[MD] British Emergentism
plattholden at gmail.com
plattholden at gmail.com
Tue Nov 17 09:52:13 PST 2009
Hi Steve.
Right. But doesn't emergentism purport to be a scientific discipline?
>From Wikipedia: "In philosophy, systems theory and science,
emergence is the way complex systems and patterns arise out of a
multiplicity of relatively simple interactions. Emergence is central to the
theories of integrative levels and of complex systems."
Sounds like good old SOM to me. So, I think to associate it with the
MOQ is misleading.
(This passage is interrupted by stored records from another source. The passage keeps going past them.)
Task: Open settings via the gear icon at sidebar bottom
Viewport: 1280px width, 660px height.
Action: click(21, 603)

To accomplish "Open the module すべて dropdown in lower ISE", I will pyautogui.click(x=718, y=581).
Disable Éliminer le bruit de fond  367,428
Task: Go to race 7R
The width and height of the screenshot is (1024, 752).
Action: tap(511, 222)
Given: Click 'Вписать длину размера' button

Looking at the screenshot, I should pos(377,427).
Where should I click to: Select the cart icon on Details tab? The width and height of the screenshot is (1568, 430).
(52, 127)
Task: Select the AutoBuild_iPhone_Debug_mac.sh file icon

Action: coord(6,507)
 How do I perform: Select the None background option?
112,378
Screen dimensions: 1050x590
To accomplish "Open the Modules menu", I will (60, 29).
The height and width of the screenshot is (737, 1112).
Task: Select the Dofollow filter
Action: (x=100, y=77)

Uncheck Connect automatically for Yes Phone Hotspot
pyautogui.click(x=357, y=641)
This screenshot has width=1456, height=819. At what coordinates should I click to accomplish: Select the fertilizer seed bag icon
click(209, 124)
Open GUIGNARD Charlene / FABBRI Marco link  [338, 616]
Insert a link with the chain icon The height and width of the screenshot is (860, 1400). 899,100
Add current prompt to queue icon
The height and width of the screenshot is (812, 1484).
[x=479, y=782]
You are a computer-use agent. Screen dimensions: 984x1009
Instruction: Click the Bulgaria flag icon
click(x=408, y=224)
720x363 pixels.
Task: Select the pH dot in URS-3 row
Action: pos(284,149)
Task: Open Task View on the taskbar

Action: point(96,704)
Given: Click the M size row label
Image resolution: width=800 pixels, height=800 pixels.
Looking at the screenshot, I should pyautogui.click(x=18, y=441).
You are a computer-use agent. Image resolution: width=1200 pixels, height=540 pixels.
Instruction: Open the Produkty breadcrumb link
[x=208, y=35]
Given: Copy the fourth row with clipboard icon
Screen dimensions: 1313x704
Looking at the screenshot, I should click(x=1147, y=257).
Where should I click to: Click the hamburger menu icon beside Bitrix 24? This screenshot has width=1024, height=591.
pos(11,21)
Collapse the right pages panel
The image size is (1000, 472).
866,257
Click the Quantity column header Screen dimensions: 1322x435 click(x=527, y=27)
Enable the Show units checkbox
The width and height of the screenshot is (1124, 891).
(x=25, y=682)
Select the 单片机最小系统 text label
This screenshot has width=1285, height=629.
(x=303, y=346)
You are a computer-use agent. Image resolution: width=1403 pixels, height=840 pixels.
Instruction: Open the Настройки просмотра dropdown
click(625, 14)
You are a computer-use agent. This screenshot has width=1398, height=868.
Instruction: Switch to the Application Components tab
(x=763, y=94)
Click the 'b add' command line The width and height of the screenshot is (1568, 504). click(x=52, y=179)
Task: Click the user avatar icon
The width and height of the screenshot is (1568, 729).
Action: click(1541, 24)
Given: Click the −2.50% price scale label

And, as I pointed out before, unlike the MOQ it
doesn't explain anything.
Best,
Platt
On 17 Nov 2009 at 10:40, Steven Peterson wrote:
> Hi Platt,
>
>
> > Emergentism, whether British or Hungarian, suffers from a fatal flaw. It
> > is entirely bereft of scientific explanation because it fails to identify
> > deterministic causes or "mechanisms" for the phenomenon in question.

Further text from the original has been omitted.